I think I know what this is trying to do, but it probably warrants clarification (and perhaps commenting what the values for this variable are supposed to mean). Originally I thought the goal was to permit the user to set the tunable to some value to turn off the flushing. Instead, it seems that setting the tunable to 0 means "default, enable flushing if MSR isn't available when loading vmm.ko", 1 means "default, but flushing will happen for all NMIs unless you happen to load and then unload vmm.ko at which point it will then revert to '0'". Values > 1 seem to mean "always flush all the time regardless of vmm being loaded or unloaded".

sys/amd64/vmm/intel/vmx_support.S
181 ↗(On Diff #46893)

This comment is now stale.

kib marked 4 inline comments as done.

Rework comments.

Sorry to be so picky about the comments. The code part definitely looks fine to me.

sys/amd64/amd64/trap.c
164 ↗(On Diff #46896)

I do almost wonder if it would be clearer to have the tunable separate. That is you might have:

/*
  * Control L1D flush on return from NMI.  By default, L1D flush is only enabled when
  * vmm.ko is loaded and requires L1D flushes.  If set to a non-zero value, L1D is always
  * flushed.
  */
static int nmi_flush_l1d;
SYSCTL_INT(_machdep, OID_AUTO, nm_flush_l1d, CTLFLAG_RWTUN, ...);

int nmi_flush_l1d_sw;

Then you would have a SYSINIT or some such that sets 'nmi_flush_l1d_sw' during boot if nmi_flush_l1d was set by the user. In the vmm handlers you would set 'nmi_flush_l1d_sw' to either '1' (on load) or '0' (on unload) only if 'nmi_flush_l1d' was 0. This avoids the weird case where setting the value to '1' gets lost on vmm.ko unload, but it loses the ability to see the current effective setting via sysctl. I'm not sure which is better or worse. We will probably only need this if users need to use it as a workaround for a future SA though, so maybe it doesn't really matter. If you want to keep the current variable, maybe adjust the comment to something like:

/*
  * Control L1D flush on return from NMI.
  *
  * Tunable  can be set to the following values:
  * 0 - only enable flush on return from NMI if required by vmm.ko (default)
  * >1 - always flush on return from NMI.
  *
  * Post-boot, the sysctl indicates if flushing is currently enabled.
  */
This revision is now accepted and ready to land.Aug 18 2018, 4:36 PM
kib marked an inline comment as done.

jhb' wording for the comment.

This revision now requires review to proceed.Aug 18 2018, 5:25 PM
sys/amd64/amd64/trap.c
164 ↗(On Diff #46896)

Third option is to not document the tunable at all. It is mostly a backdoor to allow me to provide some emergency button in case this code causes problems. I.e. ideally it would be not a sysctl/tunable at all.
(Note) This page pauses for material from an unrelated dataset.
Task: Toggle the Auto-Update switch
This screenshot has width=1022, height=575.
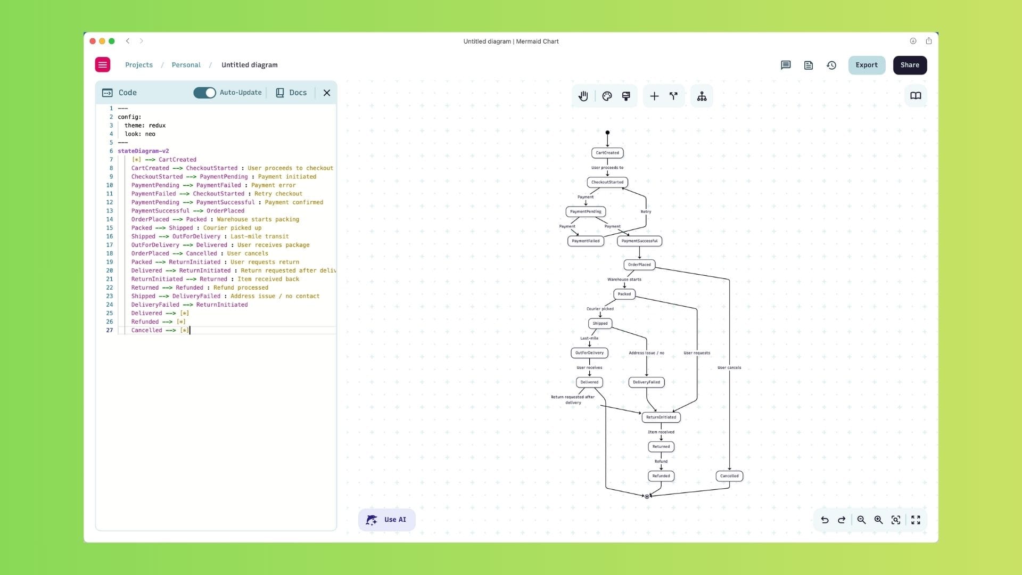Action: 204,93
Or, I might add a hook in nmi handler return path, similar to pmc_hook, set by vmm.ko.

Anyway, I took your suggestion about the comment rewording. I do not want to add the complexity to the weird code.

This revision is now accepted and ready to land.Aug 19 2018, 5:34 PM
This revision was automatically updated to reflect the committed changes.